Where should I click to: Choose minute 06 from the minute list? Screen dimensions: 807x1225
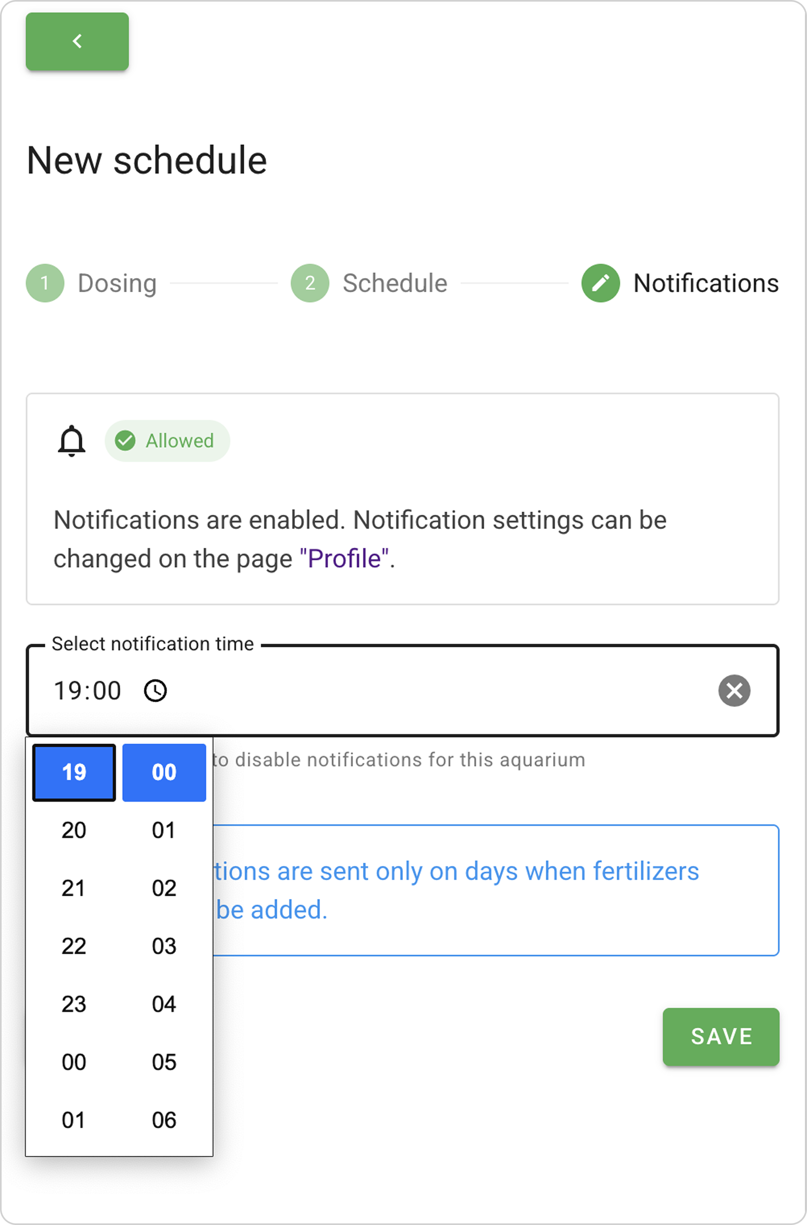coord(164,1121)
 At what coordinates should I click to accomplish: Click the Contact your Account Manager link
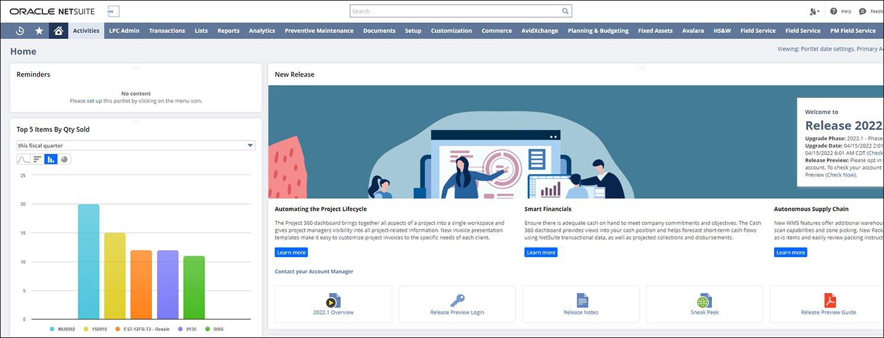point(314,271)
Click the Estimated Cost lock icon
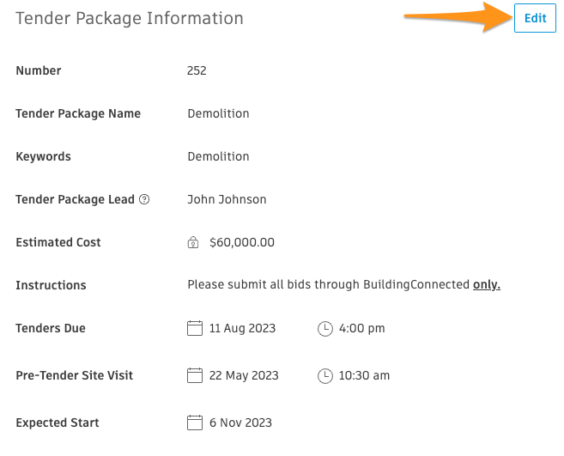The width and height of the screenshot is (564, 456). [193, 242]
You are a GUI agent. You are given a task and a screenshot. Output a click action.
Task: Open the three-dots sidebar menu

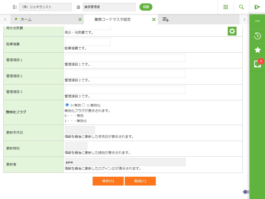pos(257,21)
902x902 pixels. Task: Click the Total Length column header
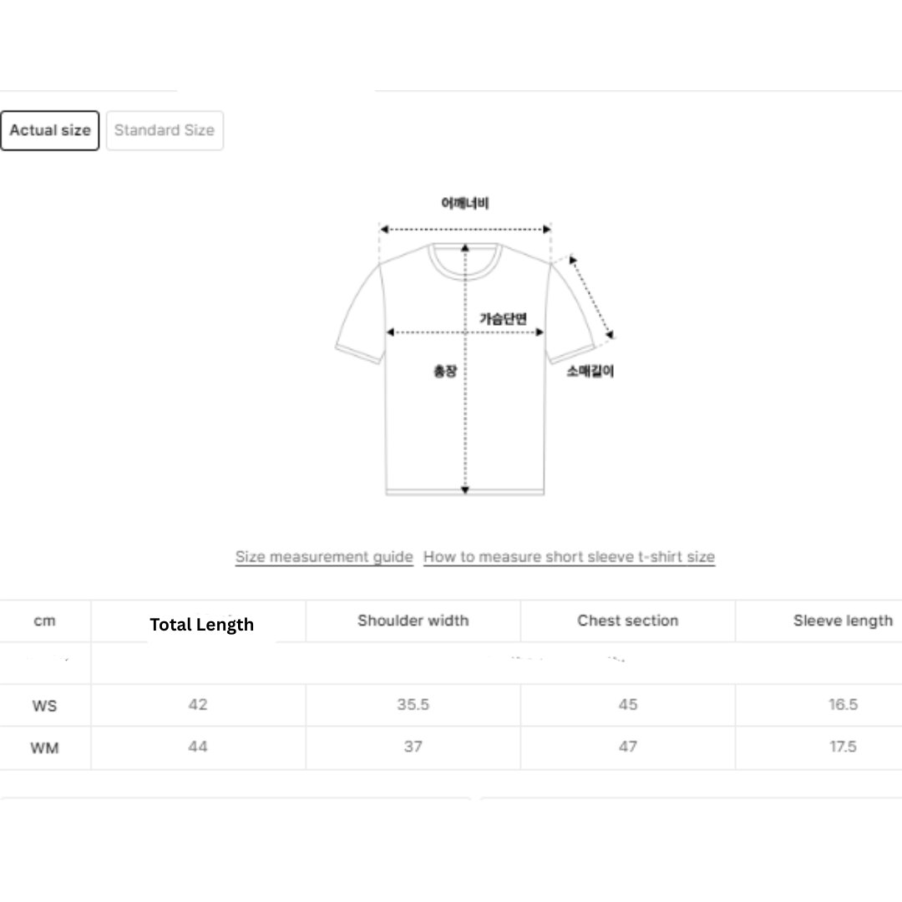tap(202, 624)
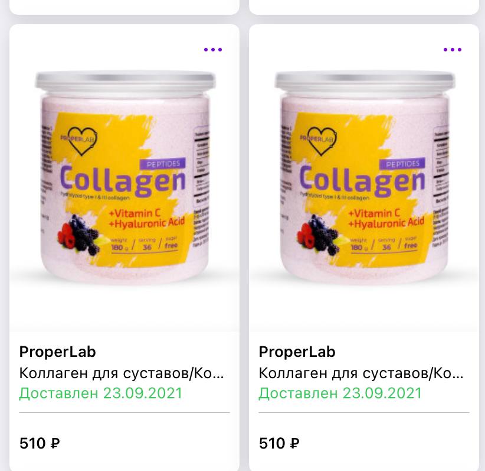This screenshot has width=485, height=471.
Task: Tap PEPTIDES label on left jar
Action: click(163, 164)
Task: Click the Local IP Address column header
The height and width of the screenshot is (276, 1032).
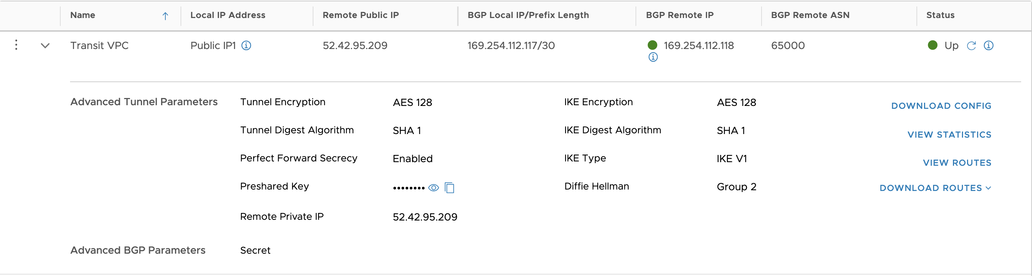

• • • •

ASSIGNED TASK: The records above, minus their pictures, are to be returned word for word.

EXPECTED ANSWER:
Where should I click to: Choose minute 06 from the minute list? Screen dimensions: 807x1225
coord(164,1121)
 At what coordinates should I click to accomplish: Click the Contact your Account Manager link
point(314,271)
Click the Estimated Cost lock icon
The width and height of the screenshot is (564, 456). [193, 242]
You are a GUI agent. You are given a task and a screenshot. Output a click action.
Task: Open the three-dots sidebar menu

pos(257,21)
902x902 pixels. Task: Click the Total Length column header
tap(202, 624)
This screenshot has width=485, height=471.
Task: Tap PEPTIDES label on left jar
Action: click(163, 164)
Task: Click the Local IP Address column header
The height and width of the screenshot is (276, 1032).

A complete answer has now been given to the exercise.